■ Challenge A:
From the forum thread about the dog Bullet, list every name that appears in a post heading.
■ Challenge B:
Carry on the forum thread about the dog Bullet from where it stops.

■ Source excerpt:
+ + + + + + +
# Robbers Stray Bullet



## Paul Rainbolt (Sep 8, 2003)

Big congratulations to Dan Hurst and Bullet for there win at Rocky Mountain RC field trial this weekend. That puts Bullet over 50 points in only 19 trails. Bullet also won a qual last spring.


----------



## Ken Guthrie (Oct 1, 2003)

Congratulations Bullet!!!!!!!


And FOM and Bullet #2.


----------



## huntinman (Jun 1, 2009)

Tulsa Slim said:


> Big congratulations to Dan Hurst and Bullet for there win at Rocky Mountain RC field trial this weekend. That puts Bullet over 50 points in only 19 trails. Bullet also won a qual last spring.


Way to go Dan! You really have a fine dog!


----------



## Charles C. (Nov 5, 2004)

Bullet is an incredible dog. He's laid back in the holding blind and well mannered on the line, but he marks like a GPS unit. He's got a bright future ahead.


----------



## Mark Sehon (Feb 10, 2003)

Congrats Dan!!!
+ + + + + + +
■ Material supplied:
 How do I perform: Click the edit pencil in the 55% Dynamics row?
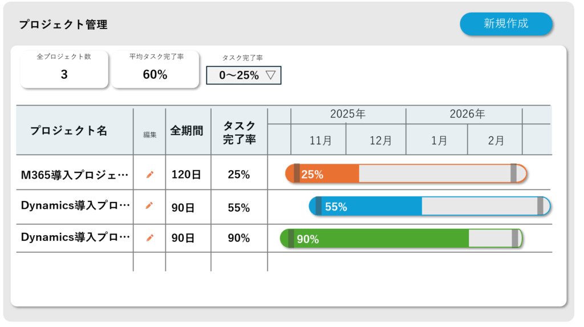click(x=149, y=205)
+ + + + + + +
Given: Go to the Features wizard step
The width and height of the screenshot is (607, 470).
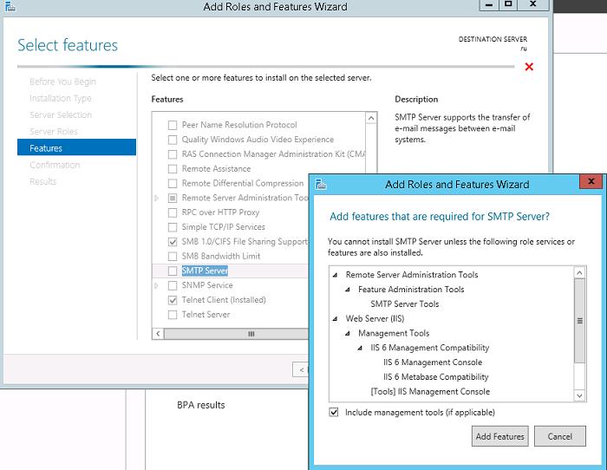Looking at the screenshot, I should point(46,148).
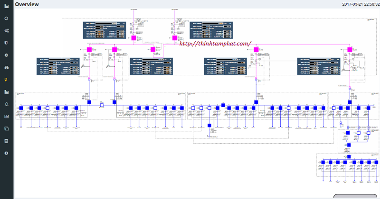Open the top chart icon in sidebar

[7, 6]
+ + + + + + +
■ Exercise result A:
Paul Rainbolt, Ken Guthrie, huntinman, Charles C., Mark Sehon

■ Exercise result B:
----------



## Lady Duck Hunter (Jan 9, 2003)

That is excellent...Congratulations, Dan!


----------



## MikeBoley (Dec 26, 2003)

Congrats Dan. That Bullet just keeps knocking them out. Wonder how many points he could have had if Dan was really chasing points?


----------



## FOM (Jan 17, 2003)

The "other Bullet" is a pretty darn good dog, has a great name , too!  Congrats Dan and I told you that Bullet's hole was the first one on the driver side, I got home and I had Buttlet....geeze....

FOM


----------



## Paul Rainbolt (Sep 8, 2003)

MikeBoley said:


> Congrats Dan. That Bullet just keeps knocking them out. Wonder how many points he could have had if Dan was really chasing points?


If he ran 100 derbies at his current point average per trial he would have over 200 points


----------



## Tim West (May 27, 2003)

Dan, you've got a serious player on your hands with this animal.

Judging Bullet and Ammo at our Cimarron Derby this summer made sitting in that chair almost emjoyable!


----------



## BBnumber1 (Apr 5, 2006)

Congratulations Dan. Bullets running good....

Hope to see you this winter if I can get down there...


----------



## Mike W. (Apr 22, 2008)

Besides the Cimarron derby, where else did Ammo & Bullet go head to head?


----------



## Charles C. (Nov 5, 2004)

junfan68 said:


> Besides the Cimarron derby, where else did Ammo & Bullet go head to head?


The Tulsa derby that same weekend ...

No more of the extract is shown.